DIRECTIVES
**A.** In the passage about Cook's career at Bournemouth, identify every footballer named other than Cook himself.
**B.** According to the passage about Cook's career at Bournemouth, how many times did Gary O'Neil leave Cook on the bench in 2022-23?
**C.** Carry on the passage about Cook's career at Bournemouth, starting after its final line.

Now 27, Cook’s career has clearly been revitalised by him staying fit – 2023-24 was the first of his career with more than 30 league starts – but also by the arrival of Andoni Iraola to Bournemouth. Under Gary O’Neil, Cook was left on the bench 15 times in 2022-23 as O’Neil often rotated between Joe Rothwell and Philip Billing in central midfield.

Under Iraola, whose first-choice pairing is Cook and Ryan Christie, Cook has flourished. Last season in the Premier League, Rodri was the only regular outfield starter to recover the ball more often and Cook made more interceptions than any other Premier League midfielder. In raw numbers of ball recoveries, everyone else in the top 10 are regular internationals.

At the end of last season, with squad places for the European Championship being rumoured and with Jordan Henderson’s place seemingly up for grabs, Bournemouth expected Football Association representation at the Vitality Stadium that never came.

Instead, England went for youth in Kobbie Mainoo and Adam Wharton; Angel Gomes has since been drafted in. There are plenty at Bournemouth who feel that Cook’s consistency has been overlooked.

“I look back on the age group teams with a huge amount of happiness,” he says.

“I made friends with some excellent teammates and was mentored by some fine coaches. It was a great time. It also showed me that there was a pathway right through to the top and that I was capable of moving through it.

“It’s an amazing achievement to play for your country even once – I was so delighted to be around it, for my family as much as me. If you’re starting regularly in the Premier League as an English player, you should always be working to get into the senior squad, because if you’re playing every week then you can’t be too far away from it. And you never know. I’ll never stop trying to get there.”

The answer, obvious and simple, is to keep doing what you’re doing. Cook is in the top five for tackles and interceptions in the Premier League this season. Iraola loves his work rate and loves the distance he covers. In Christie and Cook, he has two selfless central midfielders. This is a player who Eddie Howe once said ran more than he had ever seen in a player before.

“It’s a requirement in the Premier League now,” Cook says about fitness levels that have repeatedly impressed Bournemouth’s coaches.

“We get our statistical data for every game, and lots get said online, but every player has to be at a point where they are physically elite. If you aren’t, you get run over and outmuscled. It’s an incredibly intense league and everybody I come against is a physical beast.”

Bournemouth 3-1 Southampton (Monday 30 September)

  • Game no.: 23/92
  • Miles: 190
  • Cumulative miles: 3,565
  • Total goals seen: 56
  • The one thing I’ll remember in May: The cheers – audible on the live TV coverage – when the stadium announcer told Southampton supporters that their train home had been cancelled.

DATA BLOCK

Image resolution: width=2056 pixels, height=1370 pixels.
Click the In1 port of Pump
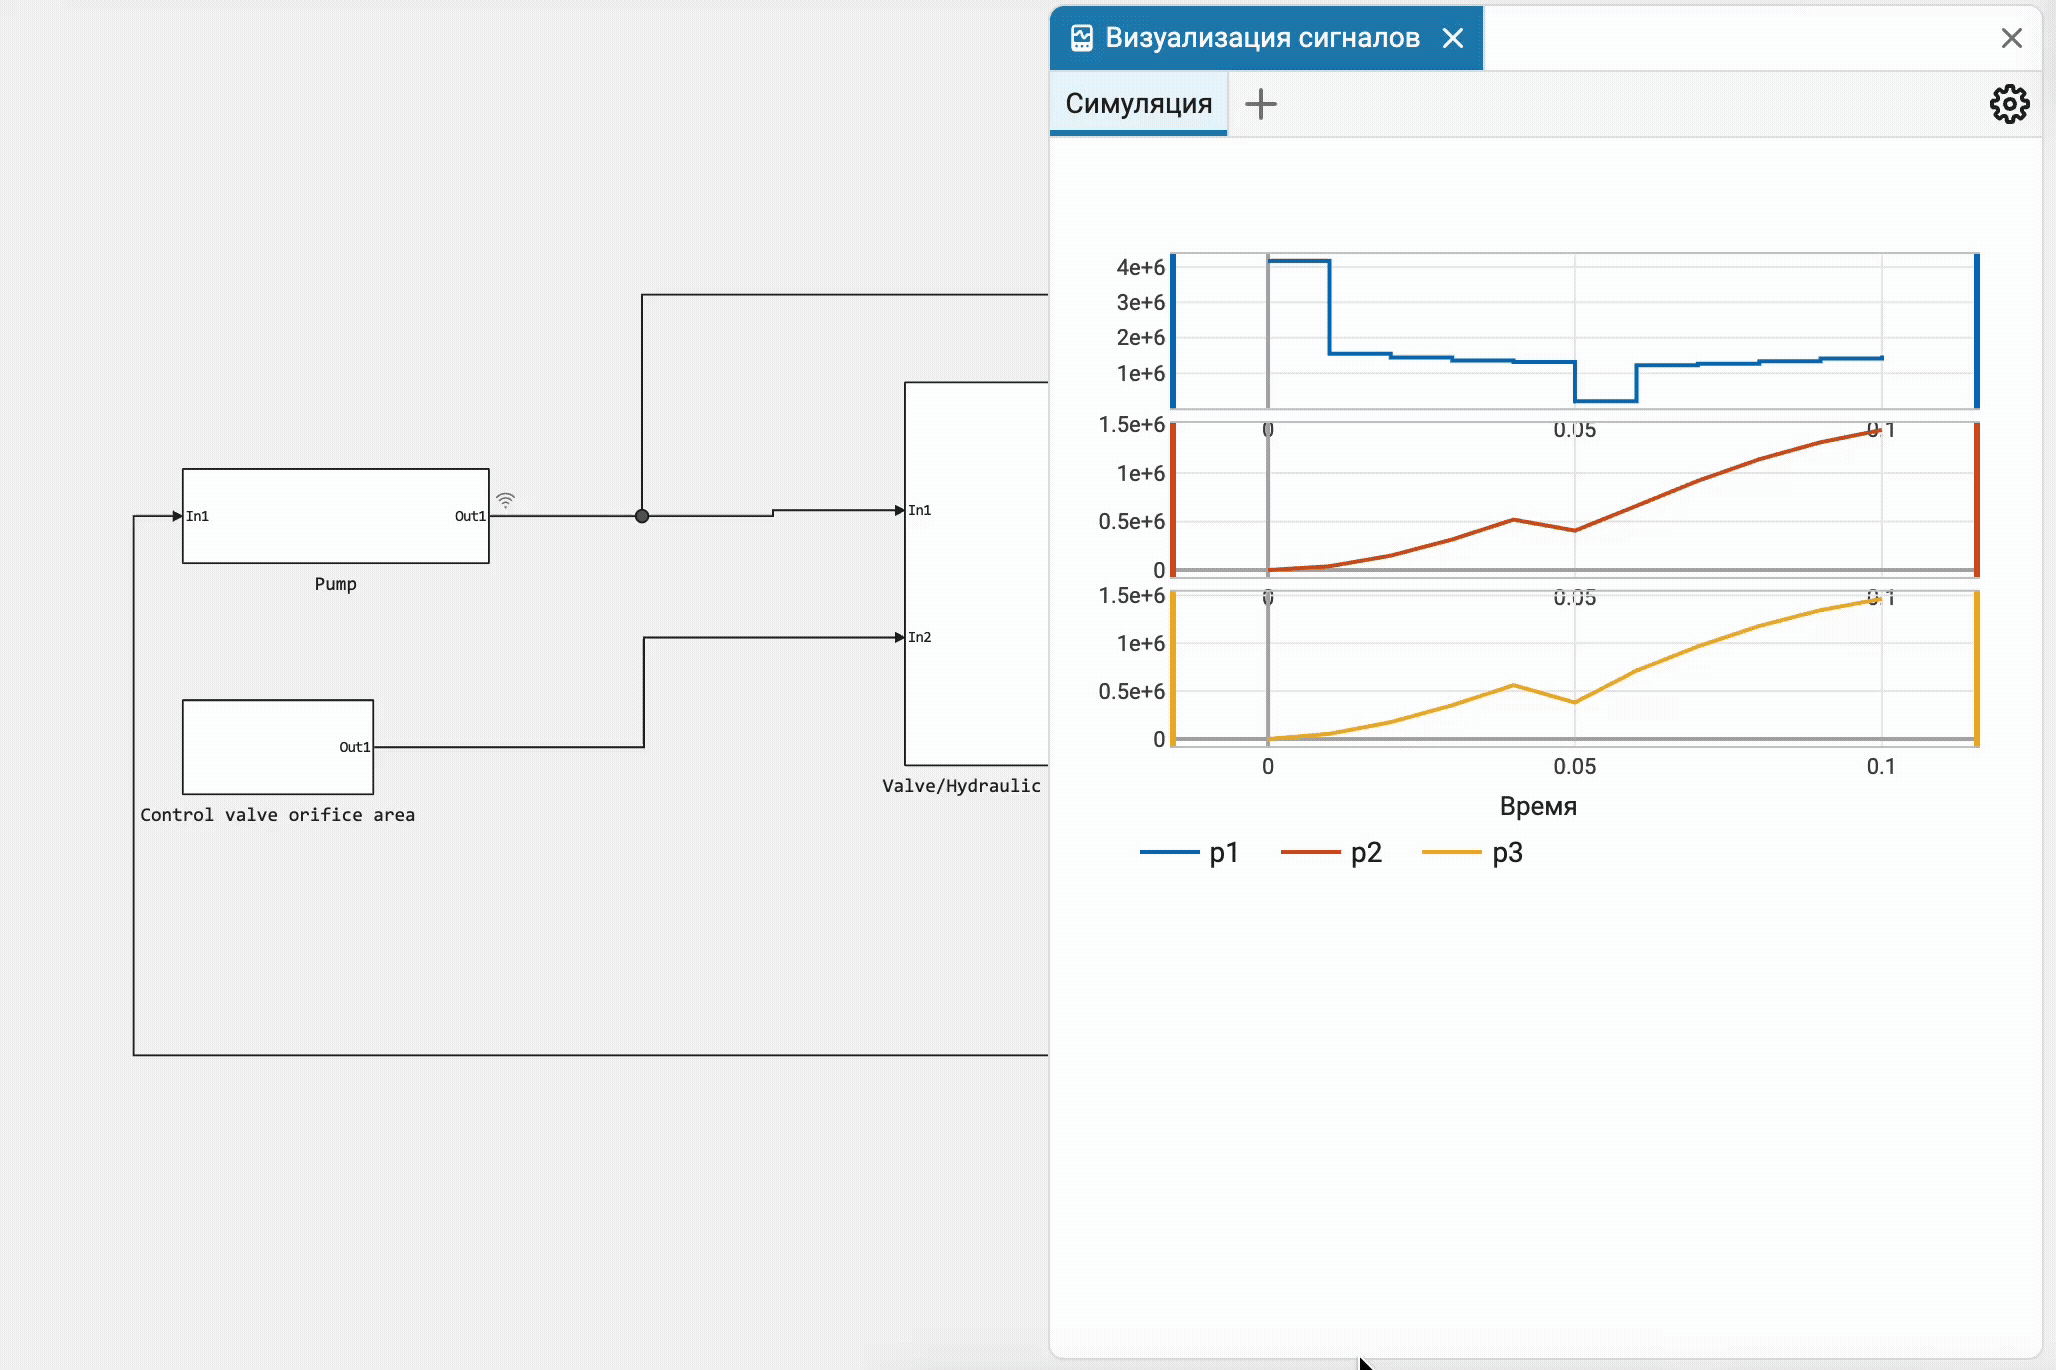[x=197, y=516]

EXPECTED ANSWERS
**A.** Joe Rothwell, Philip Billing, Ryan Christie, Rodri, Jordan Henderson, Kobbie Mainoo, Adam Wharton, Angel Gomes

**B.** 15 times.

**C.**
But what’s most interesting is how Cook is being developed by Iraola. He has taken on a role as progressive passer in Bournemouth’s midfield alongside the physical work. He has never assisted more than three goals in a league season but managed two against Southampton when I was in attendance a fortnight ago.

The number of shots per game have almost doubled from last season to this. He’s almost matched his total touches in the opposition penalty area from last season in seven matches.

“When I came through I was a centrally defensive midfielder, but at Leeds I’d play some games as a No 6, then I’d be a No 10, sometimes on the wing. At Bournemouth, apart from in the Championship, I’ve never really played deeper like I am now.

“I’ve always thought that I could chip in with goals and assists, but previously I perhaps didn’t understand that I had the licence to go and make a difference in the opposition penalty area when playing deep. With Ryan [Christie] often coming deeper now too, I can do that. Obviously whenever I score, the next few games I’ll be shooting more! But if there’s a new way that I can make a difference, I have to do that.”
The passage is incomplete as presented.